A polygeneration system 70 of the present invention is in 7 shown. The exemplary polygeneration system 70 comprises a water gas shift reactor unit 76 (WGS) and a separation unit 78 , In one embodiment, the synthesis gas 6 from the synthesis gas generator 4 to the water gas shift reactor unit 76 wherein the water-gas shift reaction takes place to a hydrogen-enriched synthesis gas 88 to produce, which is rich in hydrogen. In one embodiment, the hydrogen-enriched synthesis gas 88 to the separation unit 78 directed to a fluid flow 82 to produce a part of unwanted components. In one embodiment, a plurality of separation units 78 used to separate the unwanted components. In one embodiment, the separation unit is 78 a membrane separator. In one embodiment, the fluid stream comprising part of the undesirable components becomes fluid 82 from the separation unit 78 directed as a working medium to the Rankine turbine. The fluid flow 56 is pulled from the Rankine turbine under reasonable pressure and temperature conditions to maximize the overall efficiency of the polygeneration system. In one embodiment, the fluid stream becomes 56 at operating pressure and temperature of the water gas shift reactor unit 76 drawn. In another embodiment, the fluid stream becomes 56 at operating conditions of the separation unit 78 from the Rankine turbine 52 drawn. In yet another embodiment, the fluid stream is 82 low in hydrogen and contains part of the fluid stream 56 ,

The WGS unit 76 may be a catalytic or non-catalytic reactor unit. Some in the WGS unit 76 The catalysts used include, but are not limited to, the oxides of iron, chromium, copper, zinc, cobalt and molybdenum. The WGS unit 76 may use either an acidic synthesis gas comprising sulfur compounds or a deacidified synthesis gas without sulfur compounds. "Without" is to be understood as a low concentration of a species rather than an absence of the species The water-gas shift reaction is an exothermic reaction and thus generates heat In one embodiment, the heat generated in the water-gas shift reaction is recovered from the WGS -Unit 76 away.

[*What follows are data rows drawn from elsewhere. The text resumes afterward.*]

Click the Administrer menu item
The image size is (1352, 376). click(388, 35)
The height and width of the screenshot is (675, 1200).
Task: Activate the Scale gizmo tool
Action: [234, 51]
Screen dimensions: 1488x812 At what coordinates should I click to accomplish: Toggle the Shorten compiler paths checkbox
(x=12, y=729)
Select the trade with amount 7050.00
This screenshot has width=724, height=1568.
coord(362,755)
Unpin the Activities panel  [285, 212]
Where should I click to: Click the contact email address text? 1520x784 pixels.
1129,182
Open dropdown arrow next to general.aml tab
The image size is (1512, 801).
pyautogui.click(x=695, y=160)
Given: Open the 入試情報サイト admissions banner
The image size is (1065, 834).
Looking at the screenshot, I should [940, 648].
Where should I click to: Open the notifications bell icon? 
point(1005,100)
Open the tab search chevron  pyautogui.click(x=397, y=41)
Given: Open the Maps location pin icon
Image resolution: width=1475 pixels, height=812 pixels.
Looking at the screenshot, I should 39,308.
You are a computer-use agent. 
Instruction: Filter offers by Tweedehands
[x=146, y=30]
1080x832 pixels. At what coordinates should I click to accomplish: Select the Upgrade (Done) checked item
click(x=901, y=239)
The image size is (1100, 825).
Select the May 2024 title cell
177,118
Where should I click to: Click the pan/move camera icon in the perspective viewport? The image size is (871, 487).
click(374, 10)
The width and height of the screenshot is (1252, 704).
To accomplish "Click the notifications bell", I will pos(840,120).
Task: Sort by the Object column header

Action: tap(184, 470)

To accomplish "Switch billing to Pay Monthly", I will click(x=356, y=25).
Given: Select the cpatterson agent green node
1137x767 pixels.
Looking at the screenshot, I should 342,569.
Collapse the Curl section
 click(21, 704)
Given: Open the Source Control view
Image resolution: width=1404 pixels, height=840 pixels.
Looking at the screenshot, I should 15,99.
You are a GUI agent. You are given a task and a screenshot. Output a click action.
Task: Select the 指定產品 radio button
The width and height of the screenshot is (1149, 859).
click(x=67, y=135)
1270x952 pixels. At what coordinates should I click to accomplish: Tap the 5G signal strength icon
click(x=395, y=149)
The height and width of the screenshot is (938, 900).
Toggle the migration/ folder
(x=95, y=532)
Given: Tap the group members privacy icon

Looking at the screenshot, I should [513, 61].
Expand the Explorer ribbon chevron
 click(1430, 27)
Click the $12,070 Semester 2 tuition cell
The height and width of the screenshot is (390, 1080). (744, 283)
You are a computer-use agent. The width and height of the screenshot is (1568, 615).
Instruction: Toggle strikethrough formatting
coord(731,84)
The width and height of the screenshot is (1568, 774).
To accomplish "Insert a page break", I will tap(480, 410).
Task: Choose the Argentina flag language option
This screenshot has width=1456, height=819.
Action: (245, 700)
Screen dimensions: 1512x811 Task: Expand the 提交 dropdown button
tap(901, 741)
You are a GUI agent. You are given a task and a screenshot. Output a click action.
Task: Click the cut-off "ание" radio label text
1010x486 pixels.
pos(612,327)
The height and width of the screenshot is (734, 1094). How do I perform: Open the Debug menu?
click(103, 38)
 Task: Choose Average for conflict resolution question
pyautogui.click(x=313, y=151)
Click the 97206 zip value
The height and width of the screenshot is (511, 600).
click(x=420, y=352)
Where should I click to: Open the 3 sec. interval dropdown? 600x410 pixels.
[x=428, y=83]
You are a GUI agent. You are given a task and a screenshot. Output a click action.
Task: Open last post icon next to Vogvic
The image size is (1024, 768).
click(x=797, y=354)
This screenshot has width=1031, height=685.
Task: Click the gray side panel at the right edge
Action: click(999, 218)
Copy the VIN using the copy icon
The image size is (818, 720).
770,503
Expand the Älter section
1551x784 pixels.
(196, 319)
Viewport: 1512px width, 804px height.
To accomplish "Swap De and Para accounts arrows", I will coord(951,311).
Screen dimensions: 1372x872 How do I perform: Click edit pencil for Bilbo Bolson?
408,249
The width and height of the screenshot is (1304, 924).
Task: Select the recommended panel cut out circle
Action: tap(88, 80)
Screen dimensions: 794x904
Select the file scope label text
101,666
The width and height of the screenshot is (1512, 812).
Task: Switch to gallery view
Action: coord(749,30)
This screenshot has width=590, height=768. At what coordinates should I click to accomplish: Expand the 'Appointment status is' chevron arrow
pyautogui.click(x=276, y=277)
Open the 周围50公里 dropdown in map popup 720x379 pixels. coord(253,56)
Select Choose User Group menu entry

A polygeneration system 80 of the present invention is in 8th shown. The high pressure steam 48 is divided into two streams, a first part 92 and a second part 94 , In one embodiment, the high pressure fluid stream 92 for the water-steam shift reaction in the WGS unit 76 required power and thereby enables the operation of the WGS unit 76 at high pressure. The operation of the WGS unit 76 at high pressure is advantageous because it has a smaller volume of water-gas shift reactor unit 76 requires. In one embodiment, when the synthesis gas generator is improved 4 operated at high pressure, the operation of the WGS unit 76 at high pressure the overall efficiency of the system. In another embodiment, the Rankine turbine 52 configured to control the fluid flow 94 to receive at high pressure, the fluid flow 94 is partially extended to the fluid flow 56 at a lower pressure than the fluid flow 94 , In another embodiment, that of the Rankine turbine 52 drawn fluid stream 56 to the separation unit 78 passed to the generation of the enriched synthesis gas 14 from the hydrogen-enriched synthesis gas 88 to simplify. The use of high-pressure steam 94 for the water-gas shift reaction in the WGS unit 76 and the low pressure steam 56 for the separation unit is particularly advantageous when a pressure operated membrane separation process is used.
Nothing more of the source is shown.